• _Materials provided_:
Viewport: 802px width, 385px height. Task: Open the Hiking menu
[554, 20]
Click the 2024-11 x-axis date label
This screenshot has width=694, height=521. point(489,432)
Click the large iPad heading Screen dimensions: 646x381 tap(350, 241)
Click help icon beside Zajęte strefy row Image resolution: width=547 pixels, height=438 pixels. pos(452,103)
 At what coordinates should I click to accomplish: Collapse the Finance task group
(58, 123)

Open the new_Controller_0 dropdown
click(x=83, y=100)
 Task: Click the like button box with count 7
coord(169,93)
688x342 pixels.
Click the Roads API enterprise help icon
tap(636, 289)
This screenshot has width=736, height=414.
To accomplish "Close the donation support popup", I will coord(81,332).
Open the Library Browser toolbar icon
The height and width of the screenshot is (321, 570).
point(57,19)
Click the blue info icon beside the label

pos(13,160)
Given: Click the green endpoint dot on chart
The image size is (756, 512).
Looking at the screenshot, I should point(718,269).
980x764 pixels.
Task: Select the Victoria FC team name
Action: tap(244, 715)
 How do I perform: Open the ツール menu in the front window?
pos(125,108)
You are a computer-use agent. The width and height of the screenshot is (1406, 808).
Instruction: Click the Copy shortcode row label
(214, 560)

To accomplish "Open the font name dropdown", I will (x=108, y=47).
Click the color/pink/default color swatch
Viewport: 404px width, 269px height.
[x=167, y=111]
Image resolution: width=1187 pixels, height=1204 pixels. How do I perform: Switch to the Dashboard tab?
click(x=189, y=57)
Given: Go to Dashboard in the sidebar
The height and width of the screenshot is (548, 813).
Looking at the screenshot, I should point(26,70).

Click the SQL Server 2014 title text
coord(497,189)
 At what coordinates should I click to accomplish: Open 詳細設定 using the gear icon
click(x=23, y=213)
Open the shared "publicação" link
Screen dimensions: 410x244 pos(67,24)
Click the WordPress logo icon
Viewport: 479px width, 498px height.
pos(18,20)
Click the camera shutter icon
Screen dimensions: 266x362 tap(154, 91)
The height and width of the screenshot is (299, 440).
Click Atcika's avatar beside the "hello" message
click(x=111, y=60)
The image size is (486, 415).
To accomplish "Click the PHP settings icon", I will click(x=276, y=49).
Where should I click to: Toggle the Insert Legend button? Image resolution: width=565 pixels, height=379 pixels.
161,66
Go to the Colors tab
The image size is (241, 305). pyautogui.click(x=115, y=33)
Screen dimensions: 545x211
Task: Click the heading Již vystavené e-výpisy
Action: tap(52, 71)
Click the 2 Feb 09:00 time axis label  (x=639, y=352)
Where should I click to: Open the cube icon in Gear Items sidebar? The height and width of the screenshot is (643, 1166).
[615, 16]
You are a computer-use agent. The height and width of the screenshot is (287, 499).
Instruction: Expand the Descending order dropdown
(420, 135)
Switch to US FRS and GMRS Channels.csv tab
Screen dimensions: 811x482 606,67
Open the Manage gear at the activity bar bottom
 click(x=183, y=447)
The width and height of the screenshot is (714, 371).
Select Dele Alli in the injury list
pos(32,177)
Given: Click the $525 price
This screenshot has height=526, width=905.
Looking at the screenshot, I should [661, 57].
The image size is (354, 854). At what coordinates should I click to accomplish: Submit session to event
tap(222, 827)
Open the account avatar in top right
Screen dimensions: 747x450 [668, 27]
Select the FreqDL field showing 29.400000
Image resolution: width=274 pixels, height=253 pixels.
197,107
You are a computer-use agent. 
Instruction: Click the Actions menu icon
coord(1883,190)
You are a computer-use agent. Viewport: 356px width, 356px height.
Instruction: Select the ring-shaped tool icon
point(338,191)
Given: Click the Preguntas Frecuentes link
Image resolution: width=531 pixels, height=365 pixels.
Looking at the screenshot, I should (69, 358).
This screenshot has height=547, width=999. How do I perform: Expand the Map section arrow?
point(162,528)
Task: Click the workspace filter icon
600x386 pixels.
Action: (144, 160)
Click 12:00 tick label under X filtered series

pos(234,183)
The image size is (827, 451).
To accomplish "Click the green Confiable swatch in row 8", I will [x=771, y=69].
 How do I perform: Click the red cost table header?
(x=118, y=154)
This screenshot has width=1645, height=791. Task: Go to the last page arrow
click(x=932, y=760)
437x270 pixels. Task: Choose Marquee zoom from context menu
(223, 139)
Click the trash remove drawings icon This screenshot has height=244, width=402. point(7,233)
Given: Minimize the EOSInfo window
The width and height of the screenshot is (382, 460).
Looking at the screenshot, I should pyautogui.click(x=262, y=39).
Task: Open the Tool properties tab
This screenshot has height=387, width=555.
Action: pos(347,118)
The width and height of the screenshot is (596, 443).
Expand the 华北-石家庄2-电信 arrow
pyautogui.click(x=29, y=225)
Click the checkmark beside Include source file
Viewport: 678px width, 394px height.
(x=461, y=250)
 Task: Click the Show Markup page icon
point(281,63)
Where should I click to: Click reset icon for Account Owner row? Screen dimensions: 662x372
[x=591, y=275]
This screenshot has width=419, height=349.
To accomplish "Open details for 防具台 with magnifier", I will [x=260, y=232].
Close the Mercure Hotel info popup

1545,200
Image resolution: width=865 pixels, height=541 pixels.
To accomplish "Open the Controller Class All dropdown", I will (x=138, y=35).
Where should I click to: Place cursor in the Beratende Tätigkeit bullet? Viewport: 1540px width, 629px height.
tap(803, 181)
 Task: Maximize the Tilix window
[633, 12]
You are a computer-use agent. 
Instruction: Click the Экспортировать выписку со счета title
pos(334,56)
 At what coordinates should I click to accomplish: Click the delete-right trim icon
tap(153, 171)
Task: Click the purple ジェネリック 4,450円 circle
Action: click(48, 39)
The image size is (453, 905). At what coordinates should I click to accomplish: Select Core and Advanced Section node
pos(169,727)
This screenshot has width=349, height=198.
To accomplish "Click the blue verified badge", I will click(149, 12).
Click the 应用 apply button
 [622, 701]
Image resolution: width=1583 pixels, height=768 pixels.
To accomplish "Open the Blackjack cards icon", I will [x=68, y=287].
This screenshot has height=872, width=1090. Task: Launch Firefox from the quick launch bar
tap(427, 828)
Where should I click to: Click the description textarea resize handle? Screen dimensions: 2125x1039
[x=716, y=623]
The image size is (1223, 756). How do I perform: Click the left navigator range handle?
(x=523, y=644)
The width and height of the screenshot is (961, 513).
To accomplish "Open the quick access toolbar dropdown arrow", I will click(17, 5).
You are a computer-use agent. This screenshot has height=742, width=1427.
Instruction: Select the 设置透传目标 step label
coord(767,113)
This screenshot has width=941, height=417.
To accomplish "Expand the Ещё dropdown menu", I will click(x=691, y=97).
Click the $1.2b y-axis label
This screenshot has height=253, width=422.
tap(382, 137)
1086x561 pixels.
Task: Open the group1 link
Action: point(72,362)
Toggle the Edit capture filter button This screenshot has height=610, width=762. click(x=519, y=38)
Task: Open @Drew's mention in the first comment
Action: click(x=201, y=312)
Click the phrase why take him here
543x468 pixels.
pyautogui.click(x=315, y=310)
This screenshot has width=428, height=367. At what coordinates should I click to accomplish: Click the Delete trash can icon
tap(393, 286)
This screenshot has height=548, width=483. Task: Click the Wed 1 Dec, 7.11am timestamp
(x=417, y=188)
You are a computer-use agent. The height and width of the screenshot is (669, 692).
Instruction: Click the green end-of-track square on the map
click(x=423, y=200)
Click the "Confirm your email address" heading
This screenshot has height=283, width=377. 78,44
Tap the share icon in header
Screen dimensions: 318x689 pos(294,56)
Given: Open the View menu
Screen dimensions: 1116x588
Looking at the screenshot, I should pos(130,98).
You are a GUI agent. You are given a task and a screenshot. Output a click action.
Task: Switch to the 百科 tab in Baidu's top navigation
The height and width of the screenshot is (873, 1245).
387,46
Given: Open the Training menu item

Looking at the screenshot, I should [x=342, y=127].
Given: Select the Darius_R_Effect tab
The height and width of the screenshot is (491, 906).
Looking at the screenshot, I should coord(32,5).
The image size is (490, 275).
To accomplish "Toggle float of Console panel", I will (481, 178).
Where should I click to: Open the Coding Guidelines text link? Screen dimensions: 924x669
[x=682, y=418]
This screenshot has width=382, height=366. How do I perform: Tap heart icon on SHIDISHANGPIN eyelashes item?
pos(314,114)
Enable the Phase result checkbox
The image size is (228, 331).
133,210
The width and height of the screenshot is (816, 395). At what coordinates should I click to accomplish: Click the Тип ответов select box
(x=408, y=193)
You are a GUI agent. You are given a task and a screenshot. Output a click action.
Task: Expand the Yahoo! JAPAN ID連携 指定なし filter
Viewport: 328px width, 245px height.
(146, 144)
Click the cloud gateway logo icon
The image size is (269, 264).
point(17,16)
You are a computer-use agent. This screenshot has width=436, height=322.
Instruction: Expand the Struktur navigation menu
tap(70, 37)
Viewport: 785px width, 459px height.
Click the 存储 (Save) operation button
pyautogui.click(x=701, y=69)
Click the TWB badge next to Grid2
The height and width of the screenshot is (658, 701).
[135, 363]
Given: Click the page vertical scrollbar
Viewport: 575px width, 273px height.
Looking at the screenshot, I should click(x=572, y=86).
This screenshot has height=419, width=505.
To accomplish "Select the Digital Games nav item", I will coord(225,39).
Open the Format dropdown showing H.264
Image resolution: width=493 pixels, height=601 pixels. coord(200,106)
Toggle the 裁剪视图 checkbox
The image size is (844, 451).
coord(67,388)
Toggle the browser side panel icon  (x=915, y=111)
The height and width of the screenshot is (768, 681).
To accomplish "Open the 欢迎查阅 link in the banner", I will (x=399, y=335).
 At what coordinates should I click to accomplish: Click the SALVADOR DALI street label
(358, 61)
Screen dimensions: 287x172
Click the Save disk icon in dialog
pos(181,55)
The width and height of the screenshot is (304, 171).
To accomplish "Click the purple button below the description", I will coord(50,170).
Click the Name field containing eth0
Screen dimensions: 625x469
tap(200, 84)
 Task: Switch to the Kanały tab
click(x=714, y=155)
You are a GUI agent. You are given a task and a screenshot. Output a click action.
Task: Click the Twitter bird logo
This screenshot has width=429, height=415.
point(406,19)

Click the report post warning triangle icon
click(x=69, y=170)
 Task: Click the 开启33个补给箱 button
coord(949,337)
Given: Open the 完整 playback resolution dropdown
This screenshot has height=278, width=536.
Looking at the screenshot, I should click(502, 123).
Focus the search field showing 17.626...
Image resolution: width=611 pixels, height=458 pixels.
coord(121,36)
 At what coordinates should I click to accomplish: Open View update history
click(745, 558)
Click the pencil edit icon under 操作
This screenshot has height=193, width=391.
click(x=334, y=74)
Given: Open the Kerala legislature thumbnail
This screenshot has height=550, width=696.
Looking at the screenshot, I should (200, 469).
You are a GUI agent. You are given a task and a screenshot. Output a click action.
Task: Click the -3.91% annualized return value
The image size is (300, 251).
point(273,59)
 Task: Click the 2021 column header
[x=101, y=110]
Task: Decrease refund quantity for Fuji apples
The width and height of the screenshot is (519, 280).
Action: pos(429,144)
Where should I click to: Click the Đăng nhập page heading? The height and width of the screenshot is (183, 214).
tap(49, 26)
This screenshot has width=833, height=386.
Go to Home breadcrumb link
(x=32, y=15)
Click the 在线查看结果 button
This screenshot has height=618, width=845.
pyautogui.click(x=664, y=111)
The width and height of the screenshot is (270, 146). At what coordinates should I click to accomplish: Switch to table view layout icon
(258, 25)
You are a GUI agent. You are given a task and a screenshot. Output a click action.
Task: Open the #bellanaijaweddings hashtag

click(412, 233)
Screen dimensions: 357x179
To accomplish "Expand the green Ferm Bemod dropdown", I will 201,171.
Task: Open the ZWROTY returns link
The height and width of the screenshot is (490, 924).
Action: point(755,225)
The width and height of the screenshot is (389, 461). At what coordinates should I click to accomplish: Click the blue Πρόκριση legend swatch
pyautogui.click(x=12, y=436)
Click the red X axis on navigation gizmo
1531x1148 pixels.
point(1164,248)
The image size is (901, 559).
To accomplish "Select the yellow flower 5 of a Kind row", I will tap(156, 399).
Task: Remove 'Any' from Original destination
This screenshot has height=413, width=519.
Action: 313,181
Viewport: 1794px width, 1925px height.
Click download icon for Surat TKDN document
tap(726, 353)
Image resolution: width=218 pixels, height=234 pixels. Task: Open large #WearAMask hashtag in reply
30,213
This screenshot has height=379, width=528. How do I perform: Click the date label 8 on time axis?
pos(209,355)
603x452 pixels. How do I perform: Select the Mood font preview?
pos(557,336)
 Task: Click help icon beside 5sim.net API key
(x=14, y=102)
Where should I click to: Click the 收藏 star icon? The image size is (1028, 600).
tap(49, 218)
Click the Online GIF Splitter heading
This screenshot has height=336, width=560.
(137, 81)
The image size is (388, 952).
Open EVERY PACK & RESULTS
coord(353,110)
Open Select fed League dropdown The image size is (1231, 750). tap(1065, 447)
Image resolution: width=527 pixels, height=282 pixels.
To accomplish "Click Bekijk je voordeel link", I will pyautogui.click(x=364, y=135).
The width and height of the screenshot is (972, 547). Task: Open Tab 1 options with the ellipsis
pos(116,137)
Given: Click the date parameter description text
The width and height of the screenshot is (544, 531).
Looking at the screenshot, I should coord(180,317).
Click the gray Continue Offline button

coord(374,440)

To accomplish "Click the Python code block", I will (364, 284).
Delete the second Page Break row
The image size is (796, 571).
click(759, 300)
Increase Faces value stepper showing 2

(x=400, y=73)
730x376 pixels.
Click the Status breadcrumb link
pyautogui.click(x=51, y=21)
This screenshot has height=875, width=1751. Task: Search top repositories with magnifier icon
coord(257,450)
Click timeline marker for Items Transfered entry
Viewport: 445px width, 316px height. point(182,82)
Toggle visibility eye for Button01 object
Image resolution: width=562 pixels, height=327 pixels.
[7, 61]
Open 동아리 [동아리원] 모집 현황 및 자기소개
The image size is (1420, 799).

• _What you will do_: Find "Viewport: 328px width, 245px height." in the entries above and copy that whole line exactly, then each line after it through the line that contains "Viewport: 785px width, 459px height.".

• _Written reply_:
Viewport: 328px width, 245px height.
(146, 144)
Click the cloud gateway logo icon
The image size is (269, 264).
point(17,16)
You are a computer-use agent. This screenshot has width=436, height=322.
Instruction: Expand the Struktur navigation menu
tap(70, 37)
Viewport: 785px width, 459px height.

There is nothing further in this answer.